Step 1: Understanding the Concept:
In the binomial expansion of \((a+b)^n\), the general term is given by \(T_{r+1} = \binom{n}{r} a^{n-r} b^r\).
To find the term independent of \(x\), we find the value of \(r\) for which the net power of \(x\) in the general term is zero.
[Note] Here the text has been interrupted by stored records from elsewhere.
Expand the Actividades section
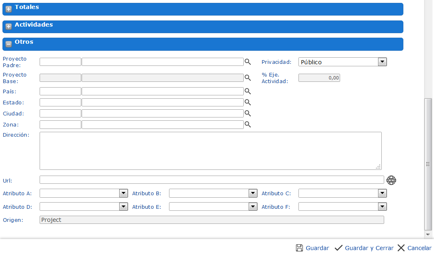The image size is (434, 255). click(9, 27)
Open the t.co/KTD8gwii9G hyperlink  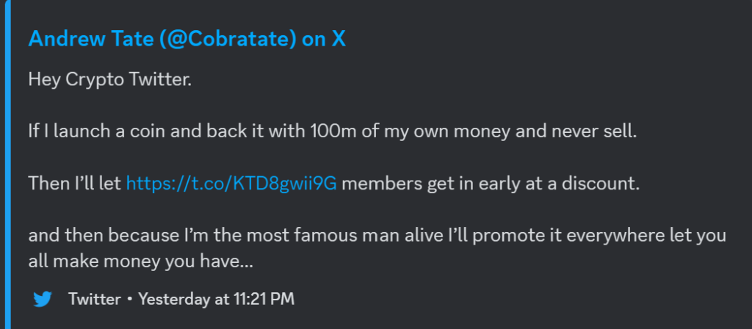click(x=231, y=184)
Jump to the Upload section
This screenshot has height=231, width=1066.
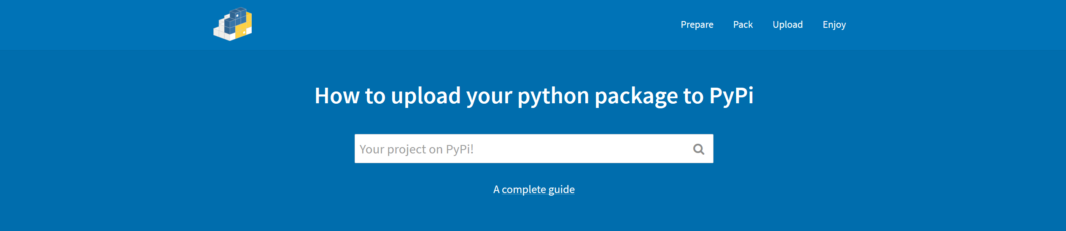(787, 24)
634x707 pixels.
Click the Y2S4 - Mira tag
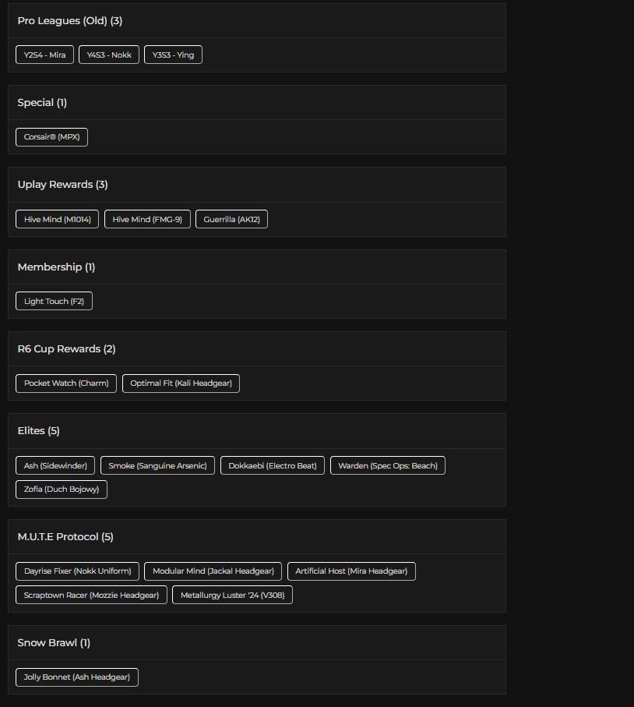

Step 2: Key Formula or Approach:
For the expansion of \(\left(\frac{x}{4} - \frac{12}{x^2}\right)^{12}\), the general term is:
\[ T_{r+1} = \binom{12}{r} \left(\frac{x}{4}\right)^{12-r} \left(-\frac{12}{x^2}\right)^r \] Step 3: Detailed Explanation:
Simplify the powers of \(x\):
\[ T_{r+1} = \binom{12}{r} \left(\frac{1}{4}\right)^{12-r} x^{12-r} (-12)^r x^{-2r} \]
\[ T_{r+1} = \binom{12}{r} \left(\frac{1}{4}\right)^{12-r} (-12)^r x^{12-3r} \]
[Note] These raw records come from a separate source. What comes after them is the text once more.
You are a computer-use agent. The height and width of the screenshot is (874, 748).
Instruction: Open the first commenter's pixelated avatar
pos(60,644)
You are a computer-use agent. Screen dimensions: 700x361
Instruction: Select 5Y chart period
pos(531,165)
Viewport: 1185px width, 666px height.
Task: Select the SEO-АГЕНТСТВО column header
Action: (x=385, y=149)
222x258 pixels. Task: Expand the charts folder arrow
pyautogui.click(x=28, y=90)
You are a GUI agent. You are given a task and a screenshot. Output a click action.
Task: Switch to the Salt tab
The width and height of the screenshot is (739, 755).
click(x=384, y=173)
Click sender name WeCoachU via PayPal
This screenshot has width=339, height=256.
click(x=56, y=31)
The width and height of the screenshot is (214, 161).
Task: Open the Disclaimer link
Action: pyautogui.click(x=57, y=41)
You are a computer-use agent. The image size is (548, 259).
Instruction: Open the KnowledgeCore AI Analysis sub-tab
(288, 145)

For the term independent of \(x\), set the exponent of \(x\) to zero:
\[ 12 - 3r = 0 \implies r = 4 \]
The independent term is \(T_5\):
\[ T_5 = \binom{12}{4} \left(\frac{1}{4}\right)^{12-4} (-12)^4 = \binom{12}{4} \frac{1}{4^8} \cdot 3^4 \cdot 4^4 = \binom{12}{4} \frac{3^4}{4^4} \]
We are given that this term is equal to \(\left(\frac{3^6}{4^4}\right)k\):
\[ \binom{12}{4} \frac{3^4}{4^4} = \frac{3^6}{4^4} k \]
\[ \binom{12}{4} = 3^2 k \implies 9k = \frac{12 \cdot 11 \cdot 10 \cdot 9}{4 \cdot 3 \cdot 2 \cdot 1} \]
\[ 9k = 495 \implies k = 55 \] Step 4: Final Answer:
The value of \(k\) is 55.